INSTRUCTION: Put the rows below into a numbered list, leaving out any blank lines.
★ ★ ★
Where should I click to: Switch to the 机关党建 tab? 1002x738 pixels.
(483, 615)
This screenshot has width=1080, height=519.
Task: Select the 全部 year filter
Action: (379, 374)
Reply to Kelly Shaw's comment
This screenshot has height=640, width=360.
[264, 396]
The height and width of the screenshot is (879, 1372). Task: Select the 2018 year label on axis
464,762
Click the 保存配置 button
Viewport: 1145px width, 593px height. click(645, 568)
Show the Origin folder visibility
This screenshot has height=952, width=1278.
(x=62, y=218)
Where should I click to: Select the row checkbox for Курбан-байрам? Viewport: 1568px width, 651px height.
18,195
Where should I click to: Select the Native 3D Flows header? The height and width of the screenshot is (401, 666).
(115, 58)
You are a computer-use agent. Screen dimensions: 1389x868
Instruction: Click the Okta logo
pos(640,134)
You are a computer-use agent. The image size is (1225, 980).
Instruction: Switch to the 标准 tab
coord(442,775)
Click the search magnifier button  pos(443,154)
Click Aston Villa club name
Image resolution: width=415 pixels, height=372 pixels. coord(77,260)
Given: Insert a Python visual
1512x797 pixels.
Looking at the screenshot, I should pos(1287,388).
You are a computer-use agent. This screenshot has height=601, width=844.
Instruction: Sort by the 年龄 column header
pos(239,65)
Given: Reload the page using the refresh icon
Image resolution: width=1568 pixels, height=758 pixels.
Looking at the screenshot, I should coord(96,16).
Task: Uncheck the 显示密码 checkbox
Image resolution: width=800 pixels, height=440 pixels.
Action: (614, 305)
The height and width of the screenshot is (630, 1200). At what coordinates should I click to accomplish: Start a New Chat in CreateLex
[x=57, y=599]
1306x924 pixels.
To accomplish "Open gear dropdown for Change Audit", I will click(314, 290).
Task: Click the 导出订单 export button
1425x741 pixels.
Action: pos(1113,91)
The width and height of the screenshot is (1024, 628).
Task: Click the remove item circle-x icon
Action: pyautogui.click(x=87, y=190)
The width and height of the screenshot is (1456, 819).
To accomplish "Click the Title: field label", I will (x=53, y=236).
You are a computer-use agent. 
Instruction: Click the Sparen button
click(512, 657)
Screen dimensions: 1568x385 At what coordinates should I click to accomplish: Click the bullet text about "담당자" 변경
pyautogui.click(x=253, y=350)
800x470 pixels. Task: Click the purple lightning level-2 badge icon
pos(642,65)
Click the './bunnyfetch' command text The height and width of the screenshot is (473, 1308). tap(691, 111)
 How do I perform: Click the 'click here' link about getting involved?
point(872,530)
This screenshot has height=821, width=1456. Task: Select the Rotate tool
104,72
★ ★ ★
THE COMPLETED TASK:
1. Where should I click to: Switch to the 机关党建 tab? 1002x738 pixels.
2. (483, 615)
3. This screenshot has width=1080, height=519.
4. Task: Select the 全部 year filter
5. Action: (379, 374)
6. Reply to Kelly Shaw's comment
7. This screenshot has height=640, width=360.
8. [264, 396]
9. The height and width of the screenshot is (879, 1372). Task: Select the 2018 year label on axis
10. 464,762
11. Click the 保存配置 button
12. Viewport: 1145px width, 593px height. click(645, 568)
13. Show the Origin folder visibility
14. This screenshot has height=952, width=1278.
15. (x=62, y=218)
16. Where should I click to: Select the row checkbox for Курбан-байрам? Viewport: 1568px width, 651px height.
17. 18,195
18. Where should I click to: Select the Native 3D Flows header? The height and width of the screenshot is (401, 666).
19. (115, 58)
20. You are a computer-use agent. Screen dimensions: 1389x868
21. Instruction: Click the Okta logo
22. pos(640,134)
23. You are a computer-use agent. The image size is (1225, 980).
24. Instruction: Switch to the 标准 tab
25. coord(442,775)
26. Click the search magnifier button  pos(443,154)
27. Click Aston Villa club name
28. Image resolution: width=415 pixels, height=372 pixels. coord(77,260)
29. Given: Insert a Python visual
30. 1512x797 pixels.
31. Looking at the screenshot, I should pos(1287,388).
32. You are a computer-use agent. This screenshot has height=601, width=844.
33. Instruction: Sort by the 年龄 column header
34. pos(239,65)
35. Given: Reload the page using the refresh icon
36. Image resolution: width=1568 pixels, height=758 pixels.
37. Looking at the screenshot, I should coord(96,16).
38. Task: Uncheck the 显示密码 checkbox
39. Image resolution: width=800 pixels, height=440 pixels.
40. Action: (614, 305)
41. The height and width of the screenshot is (630, 1200). At what coordinates should I click to accomplish: Start a New Chat in CreateLex
42. [x=57, y=599]
43. 1306x924 pixels.
44. To accomplish "Open gear dropdown for Change Audit", I will click(314, 290).
45. Task: Click the 导出订单 export button
46. 1425x741 pixels.
47. Action: pos(1113,91)
48. The width and height of the screenshot is (1024, 628).
49. Task: Click the remove item circle-x icon
50. Action: pyautogui.click(x=87, y=190)
51. The width and height of the screenshot is (1456, 819).
52. To accomplish "Click the Title: field label", I will (x=53, y=236).
53. You are a computer-use agent. 
54. Instruction: Click the Sparen button
55. click(512, 657)
56. Screen dimensions: 1568x385 At what coordinates should I click to accomplish: Click the bullet text about "담당자" 변경
57. pyautogui.click(x=253, y=350)
58. 800x470 pixels. Task: Click the purple lightning level-2 badge icon
59. pos(642,65)
60. Click the './bunnyfetch' command text The height and width of the screenshot is (473, 1308). tap(691, 111)
61.  How do I perform: Click the 'click here' link about getting involved?
62. point(872,530)
63. This screenshot has height=821, width=1456. Task: Select the Rotate tool
64. 104,72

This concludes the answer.